Seu investimento mais famoso foi na Motorola, comprada em 1955 e mantida até sua morte em 2004 — quase 50 anos. Também investiu cedo na Texas Instruments e na Dow Chemical, colhendo retornos extraordinários.
Em 1958, publicou Common Stocks and Uncommon Profits, que se tornou o primeiro livro de investimentos a entrar na lista de best-sellers do New York Times. Warren Buffett declarou que sua filosofia é "85% Graham e 15% Fisher" — e que a influência de Fisher o levou a pagar mais por qualidade.
🎯 O Método Scuttlebutt
Fisher desenvolveu o método Scuttlebutt (traduzido como "fofoca" ou "boca a boca"): antes de investir, ele conversava com clientes, fornecedores, concorrentes, ex-funcionários e especialistas do setor. A ideia era construir um mosaico de informações que nenhum relatório financeiro sozinho poderia oferecer.

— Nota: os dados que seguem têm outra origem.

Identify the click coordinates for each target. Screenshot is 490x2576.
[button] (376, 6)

As 15 Perguntas de Fisher (Resumidas)
- A empresa tem produtos/serviços com potencial de crescimento por vários anos?
- A gestão está determinada a desenvolver novos produtos quando o ciclo atual se esgotar?
- O investimento em pesquisa e desenvolvimento é proporcional ao tamanho da empresa?
- A empresa tem uma força de vendas eficiente?
- A margem de lucro é satisfatória?
- A empresa faz algo para manter ou melhorar as margens?
- As relações trabalhistas são boas?
- As relações entre executivos são positivas?
- A empresa tem profundidade na gestão?
- O controle de custos e a contabilidade são bons?
- Há aspectos especiais do negócio que indiquem vantagem competitiva?
- A empresa tem visão de curto ou longo prazo para os lucros?
- O crescimento futuro exigirá diluição acionária significativa?
- A gestão é transparente quando as coisas vão bem, mas fecha a porta quando há problemas?
- A integridade da gestão é inquestionável?
💬 Frases Célebres
"Não vou perder sono por uma queda nas ações. Se o negócio é bom, eventualmente o mercado reconhece."
"O mercado é tolo o suficiente para, periodicamente, oferecer preços maravilhosos em empresas maravilhosas."
"Se o trabalho foi feito corretamente na hora de comprar, o momento de vender é quase nunca."
"Uma empresa conservadora não é aquela que não inova. É aquela que não desperdiça recursos e protege seus acionistas."
"O investidor deve ter mais medo de comprar ações medíocres baratas do que ações excepcionais que parecem caras."
"O investidor que sabe das coisas mas não age é tão improdutivo quanto aquele que não sabe de nada."
📚 Livros
- "Common Stocks and Uncommon Profits" (1958) — A obra-prima sobre growth investing
- "Paths to Wealth Through Common Stocks" (1960) — Aprofundamento da filosofia
- "Conservative Investors Sleep Well" (1975) — Investimento seguro em empresas de crescimento
📊 Números
🎓 Lições para o Investidor Brasileiro
- Pesquise a fundo: Use o método Scuttlebutt — pergunte, leia reports, converse com quem conhece o setor. A calculadora de ações é o ponto de partida.
- Qualidade acima de preço: WEG, Itaúsa, Raia Drogasil podem parecer "caras" pelo P/L, mas se o crescimento é consistente, o preço se justifica.
- Concentre-se: Fisher mantinha poucas ações em carteira — as melhores. Conheça cada empresa profundamente.
- Nunca venda uma boa empresa: Se os fundamentos estão intactos, mantenha a posição. Use a calculadora de dividendos para projetar o crescimento.